§ Text for analysis
---+---

The Environmental History of Africa

Topic 15 - Roots of African Famine, 1984-87

  1. Famine and Africa have become synonymous in last quarter of 20th century
    1. Is this accurate? Earlier generations had Armenia, China, Biafra as examples of world famine. Africa in general and Ethiopia in particular has replaced those earlier images.
    2. If so, why and how?
    3. What is there to do? What does history have to contribute to a solution

  2. Definition of Famine and Causes: Famine is a result of the failure of human interactions with land, vegetation, livestock, etc. to produce sufficient food.
    1. Famine is a state of widespread food scarcity under which victims are unable to replace energy lost in basal metabolism and thus consume body fat--often ending in death.
    2. Causes would include
      1. climate, i.e. drought
      2. demography, i.e. overpopulation
      3. disease, loss of livestock or human labor
      4. Concentration on cash crops
      5. agriculture, failure of production
      6. politics, bad government policies (socialism/price controls)
      7. warfare
    3. Who is vulnerable?
      1. Structural --people vulnerable because of who they are in society.
      2. Episodic -- shocks which affect everyone.
    4. Drought as a single causal factor does not work. In 1985 there were 31 droughts worldwide, but only 5 of these later coincided with famine. What other explanations are needed?

  3. Amartya Sen's theory of "entitlements" indicated that in modern famines absence of food not a good measure, but absence of entitlements.
    1. Entitlements are exchange (money).
    2. Kinship and social claims are entitlement to resources.
    3. Political: ability to command resources because of political influence (Indian example) allow people to command resources and avoid famine.
    4. When they have neither a population is vulnerable to famine (esp. in event of an environmental or political shock).

  4. Famines are ubiquitous in human history, but their causes, geography, and demography have changed in world history.
    1. Pre-industrial famines resulted from environmental calamity that interrupted food production. Distribution was limited to small scale and market networks. Famines were more common in areas of limited rainfall or where episodic disease struck.
    2. Industrial revolution changes farm productivity, transport, storage of food and ability of urban populations to accumulate entitlements.
    3. Colonial period and 20th century allowed industrialized countries to extract materials from Africa and Asia, build transport and develop extractive markets. Entitlements in developed countries expanded while they contracted in developing countries. Food was a commodity obtainable primarily by cash. Markets provided food locally from other regions but only through cash. Food aid was political at international and local level.

---+---

§ Extracted records
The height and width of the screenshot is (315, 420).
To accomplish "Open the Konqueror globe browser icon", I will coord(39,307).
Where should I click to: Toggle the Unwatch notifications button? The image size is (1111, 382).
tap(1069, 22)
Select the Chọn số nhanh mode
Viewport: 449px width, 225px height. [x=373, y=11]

---+---

§ Questions
**1)** In the lecture outline on African famine, condense the section beginning "Famines are ubiquitous in human history" into a bulleted list that keeps its main facts.
**2)** According to the lecture outline on African famine, how many droughts occurred worldwide in 1985, and how many of them later coincided with famine?

§ Answers provided
**1)**
- Famines occur throughout human history, but their causes, geography, and demography have changed over time.
- Pre-industrial famines came from environmental calamities that interrupted food production. Distribution relied on small-scale market networks. These famines were more common where rainfall was limited or episodic disease struck.
- The industrial revolution changed farm productivity, food transport and storage, and the ability of urban populations to accumulate entitlements.
- In the colonial period and the 20th century, industrialized countries extracted materials from Africa and Asia, built transport, and developed extractive markets.
- During that period, entitlements expanded in developed countries and contracted in developing ones.
- Food became a commodity obtained mainly with cash, and markets supplied it from other regions only through cash.
- Food aid was political at both the international and local levels.

**2)** There were 31 droughts worldwide in 1985, and only 5 of them later coincided with famine.